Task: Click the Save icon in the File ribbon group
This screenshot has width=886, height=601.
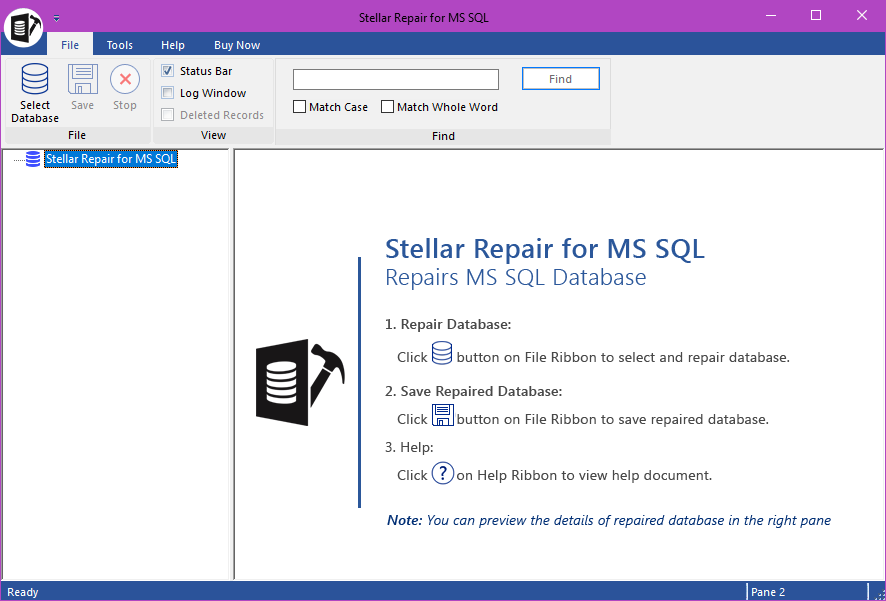Action: [81, 82]
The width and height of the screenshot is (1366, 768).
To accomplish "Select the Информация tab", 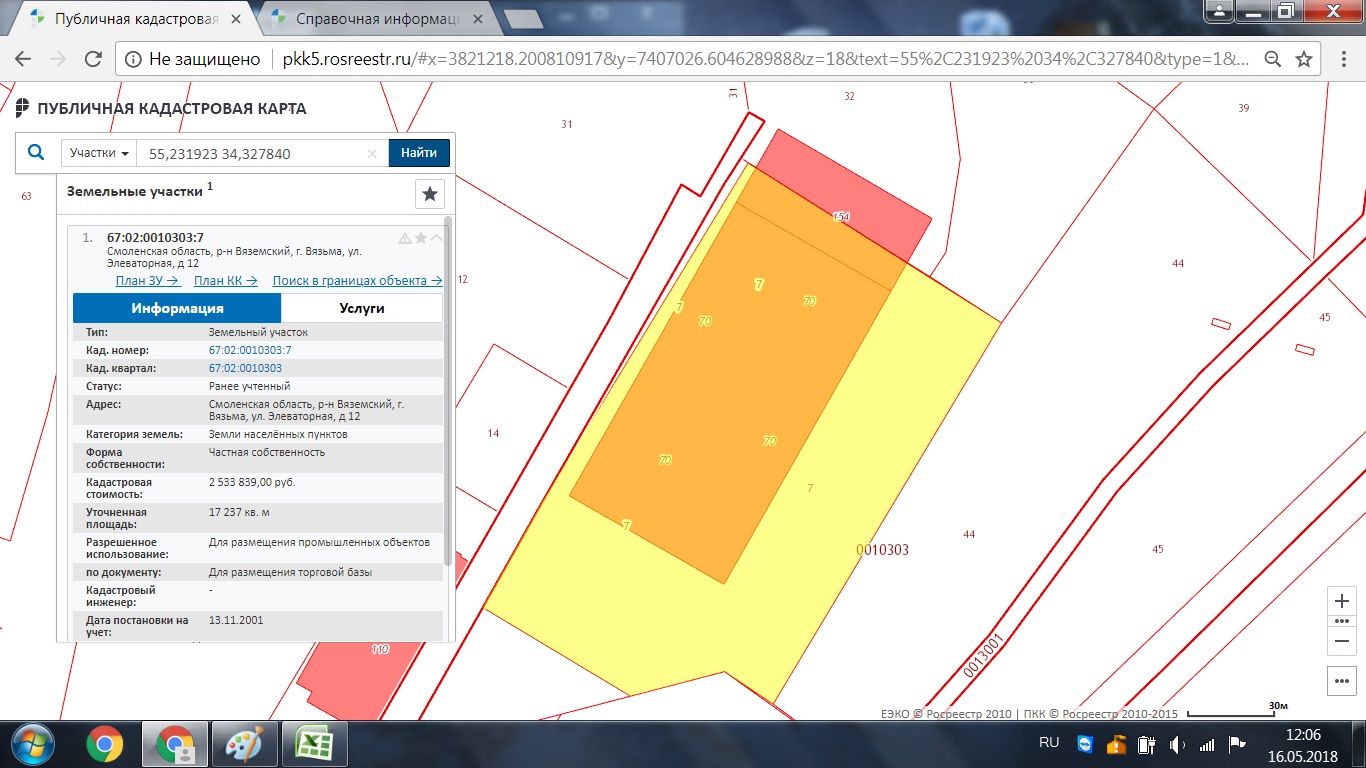I will point(177,308).
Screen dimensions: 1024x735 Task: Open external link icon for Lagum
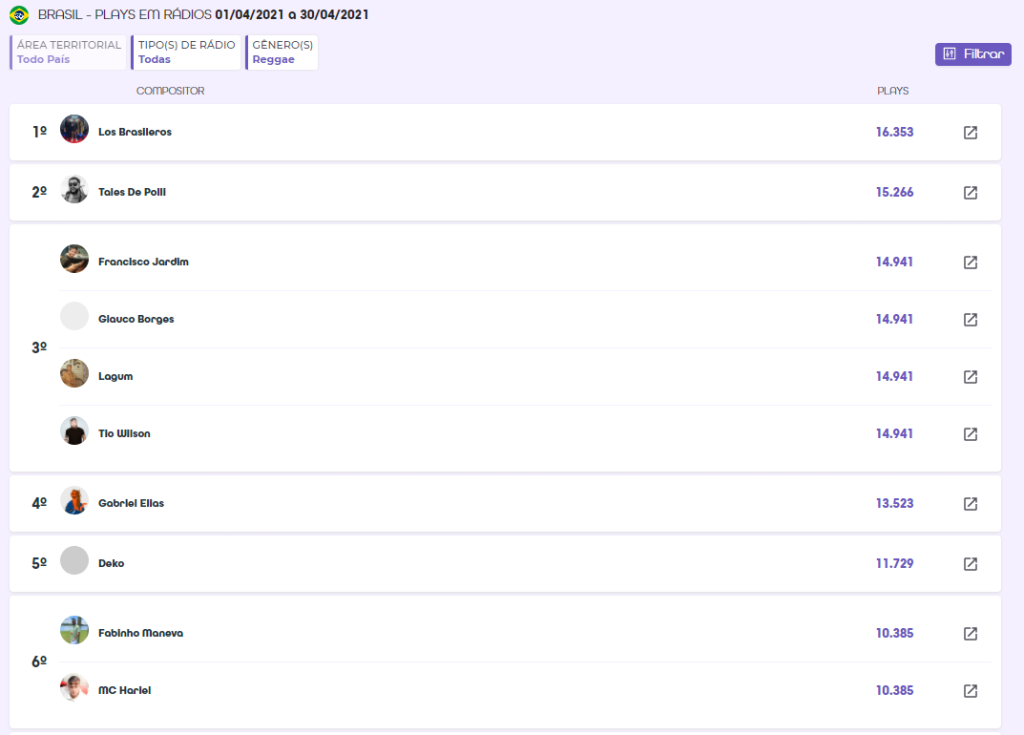pos(970,377)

* TASK ITEM *
Exactly as written, reproduce the lines from the one containing "Screen dimensions: 1024x735" through the last line of the entries above, and leave every picture out.

* SOLVED EXERCISE *
Screen dimensions: 1024x735 Task: Open external link icon for Lagum
pos(970,377)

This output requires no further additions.